» **What you will do**: In full and without edits, write out the data that follows.

» **Dataset entries**:
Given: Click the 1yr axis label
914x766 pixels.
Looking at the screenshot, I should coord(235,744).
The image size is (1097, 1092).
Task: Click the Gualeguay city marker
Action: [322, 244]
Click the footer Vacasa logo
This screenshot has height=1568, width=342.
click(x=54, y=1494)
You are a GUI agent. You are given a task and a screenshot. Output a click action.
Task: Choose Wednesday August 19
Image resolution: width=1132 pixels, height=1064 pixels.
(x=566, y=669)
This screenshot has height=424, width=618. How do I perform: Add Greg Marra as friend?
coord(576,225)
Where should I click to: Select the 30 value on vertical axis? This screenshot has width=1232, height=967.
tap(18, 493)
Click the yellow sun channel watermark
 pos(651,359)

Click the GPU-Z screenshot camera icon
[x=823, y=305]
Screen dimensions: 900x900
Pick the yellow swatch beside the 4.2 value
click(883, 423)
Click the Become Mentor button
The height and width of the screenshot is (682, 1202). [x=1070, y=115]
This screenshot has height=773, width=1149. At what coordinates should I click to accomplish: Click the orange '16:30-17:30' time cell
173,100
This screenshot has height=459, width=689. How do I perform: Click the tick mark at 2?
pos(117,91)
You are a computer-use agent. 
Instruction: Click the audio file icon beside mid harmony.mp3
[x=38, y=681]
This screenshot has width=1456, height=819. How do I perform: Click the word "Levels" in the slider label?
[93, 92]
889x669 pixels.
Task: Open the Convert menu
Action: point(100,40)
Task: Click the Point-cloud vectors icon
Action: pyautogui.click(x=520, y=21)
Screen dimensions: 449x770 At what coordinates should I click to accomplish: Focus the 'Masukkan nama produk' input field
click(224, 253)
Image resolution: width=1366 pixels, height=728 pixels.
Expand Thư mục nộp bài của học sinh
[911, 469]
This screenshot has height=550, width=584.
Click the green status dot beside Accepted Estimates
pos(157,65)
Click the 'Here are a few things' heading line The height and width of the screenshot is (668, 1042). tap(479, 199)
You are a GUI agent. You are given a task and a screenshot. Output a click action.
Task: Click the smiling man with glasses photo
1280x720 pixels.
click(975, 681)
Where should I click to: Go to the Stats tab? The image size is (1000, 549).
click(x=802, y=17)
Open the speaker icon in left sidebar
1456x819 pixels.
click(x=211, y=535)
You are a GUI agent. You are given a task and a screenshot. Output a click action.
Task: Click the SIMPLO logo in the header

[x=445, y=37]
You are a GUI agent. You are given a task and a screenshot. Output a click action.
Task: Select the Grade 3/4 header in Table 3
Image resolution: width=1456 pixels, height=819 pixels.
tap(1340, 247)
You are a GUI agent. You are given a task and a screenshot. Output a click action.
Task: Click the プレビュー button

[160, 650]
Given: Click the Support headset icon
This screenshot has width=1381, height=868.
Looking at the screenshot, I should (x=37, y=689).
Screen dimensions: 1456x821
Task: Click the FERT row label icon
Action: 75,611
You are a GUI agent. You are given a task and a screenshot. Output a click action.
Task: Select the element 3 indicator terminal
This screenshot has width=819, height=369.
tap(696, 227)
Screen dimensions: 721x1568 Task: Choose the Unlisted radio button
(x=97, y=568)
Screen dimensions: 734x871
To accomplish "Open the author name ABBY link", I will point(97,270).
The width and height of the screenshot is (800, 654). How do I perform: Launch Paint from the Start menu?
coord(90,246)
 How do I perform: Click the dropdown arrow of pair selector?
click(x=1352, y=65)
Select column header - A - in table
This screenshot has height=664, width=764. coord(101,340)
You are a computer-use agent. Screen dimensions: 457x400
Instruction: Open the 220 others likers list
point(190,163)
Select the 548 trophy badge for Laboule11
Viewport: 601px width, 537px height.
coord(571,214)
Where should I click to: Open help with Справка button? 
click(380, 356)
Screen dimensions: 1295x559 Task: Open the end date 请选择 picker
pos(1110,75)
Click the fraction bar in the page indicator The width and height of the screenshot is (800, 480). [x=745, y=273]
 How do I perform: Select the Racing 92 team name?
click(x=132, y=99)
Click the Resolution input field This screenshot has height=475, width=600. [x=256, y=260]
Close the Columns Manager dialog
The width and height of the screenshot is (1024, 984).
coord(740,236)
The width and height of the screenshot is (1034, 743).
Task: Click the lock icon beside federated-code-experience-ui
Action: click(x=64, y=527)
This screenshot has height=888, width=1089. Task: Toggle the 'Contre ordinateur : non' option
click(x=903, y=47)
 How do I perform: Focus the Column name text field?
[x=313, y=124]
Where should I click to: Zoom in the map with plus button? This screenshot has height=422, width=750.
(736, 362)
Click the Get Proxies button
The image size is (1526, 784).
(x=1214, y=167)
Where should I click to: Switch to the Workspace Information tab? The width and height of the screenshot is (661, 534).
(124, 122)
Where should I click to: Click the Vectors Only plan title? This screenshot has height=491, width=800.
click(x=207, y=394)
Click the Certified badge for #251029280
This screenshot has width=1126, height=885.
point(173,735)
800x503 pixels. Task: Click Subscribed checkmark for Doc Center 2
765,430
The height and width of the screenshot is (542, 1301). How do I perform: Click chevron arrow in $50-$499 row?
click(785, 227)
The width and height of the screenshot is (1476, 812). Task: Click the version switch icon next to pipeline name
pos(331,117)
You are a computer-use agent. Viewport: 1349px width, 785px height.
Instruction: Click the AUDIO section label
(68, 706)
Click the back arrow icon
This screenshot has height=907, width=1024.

» **Solution for this problem**:
Given: Click the 1yr axis label
914x766 pixels.
Looking at the screenshot, I should coord(235,744).
The image size is (1097, 1092).
Task: Click the Gualeguay city marker
Action: [322, 244]
Click the footer Vacasa logo
This screenshot has height=1568, width=342.
click(x=54, y=1494)
You are a GUI agent. You are given a task and a screenshot. Output a click action.
Task: Choose Wednesday August 19
Image resolution: width=1132 pixels, height=1064 pixels.
(x=566, y=669)
This screenshot has height=424, width=618. How do I perform: Add Greg Marra as friend?
coord(576,225)
Where should I click to: Select the 30 value on vertical axis? This screenshot has width=1232, height=967.
tap(18, 493)
Click the yellow sun channel watermark
 pos(651,359)

Click the GPU-Z screenshot camera icon
[x=823, y=305]
Screen dimensions: 900x900
Pick the yellow swatch beside the 4.2 value
click(883, 423)
Click the Become Mentor button
The height and width of the screenshot is (682, 1202). [x=1070, y=115]
This screenshot has height=773, width=1149. At what coordinates should I click to accomplish: Click the orange '16:30-17:30' time cell
173,100
This screenshot has height=459, width=689. How do I perform: Click the tick mark at 2?
pos(117,91)
You are a computer-use agent. 
Instruction: Click the audio file icon beside mid harmony.mp3
[x=38, y=681]
This screenshot has width=1456, height=819. How do I perform: Click the word "Levels" in the slider label?
[93, 92]
889x669 pixels.
Task: Open the Convert menu
Action: point(100,40)
Task: Click the Point-cloud vectors icon
Action: pyautogui.click(x=520, y=21)
Screen dimensions: 449x770 At what coordinates should I click to accomplish: Focus the 'Masukkan nama produk' input field
click(224, 253)
Image resolution: width=1366 pixels, height=728 pixels.
Expand Thư mục nộp bài của học sinh
[911, 469]
This screenshot has height=550, width=584.
Click the green status dot beside Accepted Estimates
pos(157,65)
Click the 'Here are a few things' heading line The height and width of the screenshot is (668, 1042). tap(479, 199)
You are a GUI agent. You are given a task and a screenshot. Output a click action.
Task: Click the smiling man with glasses photo
1280x720 pixels.
click(975, 681)
Where should I click to: Go to the Stats tab? The image size is (1000, 549).
click(x=802, y=17)
Open the speaker icon in left sidebar
1456x819 pixels.
click(x=211, y=535)
You are a GUI agent. You are given a task and a screenshot. Output a click action.
Task: Click the SIMPLO logo in the header

[x=445, y=37]
You are a GUI agent. You are given a task and a screenshot. Output a click action.
Task: Select the Grade 3/4 header in Table 3
Image resolution: width=1456 pixels, height=819 pixels.
tap(1340, 247)
You are a GUI agent. You are given a task and a screenshot. Output a click action.
Task: Click the プレビュー button

[160, 650]
Given: Click the Support headset icon
This screenshot has width=1381, height=868.
Looking at the screenshot, I should (x=37, y=689).
Screen dimensions: 1456x821
Task: Click the FERT row label icon
Action: 75,611
You are a GUI agent. You are given a task and a screenshot. Output a click action.
Task: Select the element 3 indicator terminal
This screenshot has width=819, height=369.
tap(696, 227)
Screen dimensions: 721x1568 Task: Choose the Unlisted radio button
(x=97, y=568)
Screen dimensions: 734x871
To accomplish "Open the author name ABBY link", I will point(97,270).
The width and height of the screenshot is (800, 654). How do I perform: Launch Paint from the Start menu?
coord(90,246)
 How do I perform: Click the dropdown arrow of pair selector?
click(x=1352, y=65)
Select column header - A - in table
This screenshot has height=664, width=764. coord(101,340)
You are a computer-use agent. Screen dimensions: 457x400
Instruction: Open the 220 others likers list
point(190,163)
Select the 548 trophy badge for Laboule11
Viewport: 601px width, 537px height.
coord(571,214)
Where should I click to: Open help with Справка button? 
click(380, 356)
Screen dimensions: 1295x559 Task: Open the end date 请选择 picker
pos(1110,75)
Click the fraction bar in the page indicator The width and height of the screenshot is (800, 480). [x=745, y=273]
 How do I perform: Select the Racing 92 team name?
click(x=132, y=99)
Click the Resolution input field This screenshot has height=475, width=600. [x=256, y=260]
Close the Columns Manager dialog
The width and height of the screenshot is (1024, 984).
coord(740,236)
The width and height of the screenshot is (1034, 743).
Task: Click the lock icon beside federated-code-experience-ui
Action: click(x=64, y=527)
This screenshot has height=888, width=1089. Task: Toggle the 'Contre ordinateur : non' option
click(x=903, y=47)
 How do I perform: Focus the Column name text field?
[x=313, y=124]
Where should I click to: Zoom in the map with plus button? This screenshot has height=422, width=750.
(736, 362)
Click the Get Proxies button
The image size is (1526, 784).
(x=1214, y=167)
Where should I click to: Switch to the Workspace Information tab? The width and height of the screenshot is (661, 534).
(124, 122)
Where should I click to: Click the Vectors Only plan title? This screenshot has height=491, width=800.
click(x=207, y=394)
Click the Certified badge for #251029280
This screenshot has width=1126, height=885.
point(173,735)
800x503 pixels. Task: Click Subscribed checkmark for Doc Center 2
765,430
The height and width of the screenshot is (542, 1301). How do I perform: Click chevron arrow in $50-$499 row?
click(785, 227)
The width and height of the screenshot is (1476, 812). Task: Click the version switch icon next to pipeline name
pos(331,117)
You are a computer-use agent. Viewport: 1349px width, 785px height.
Instruction: Click the AUDIO section label
(68, 706)
Click the back arrow icon
This screenshot has height=907, width=1024.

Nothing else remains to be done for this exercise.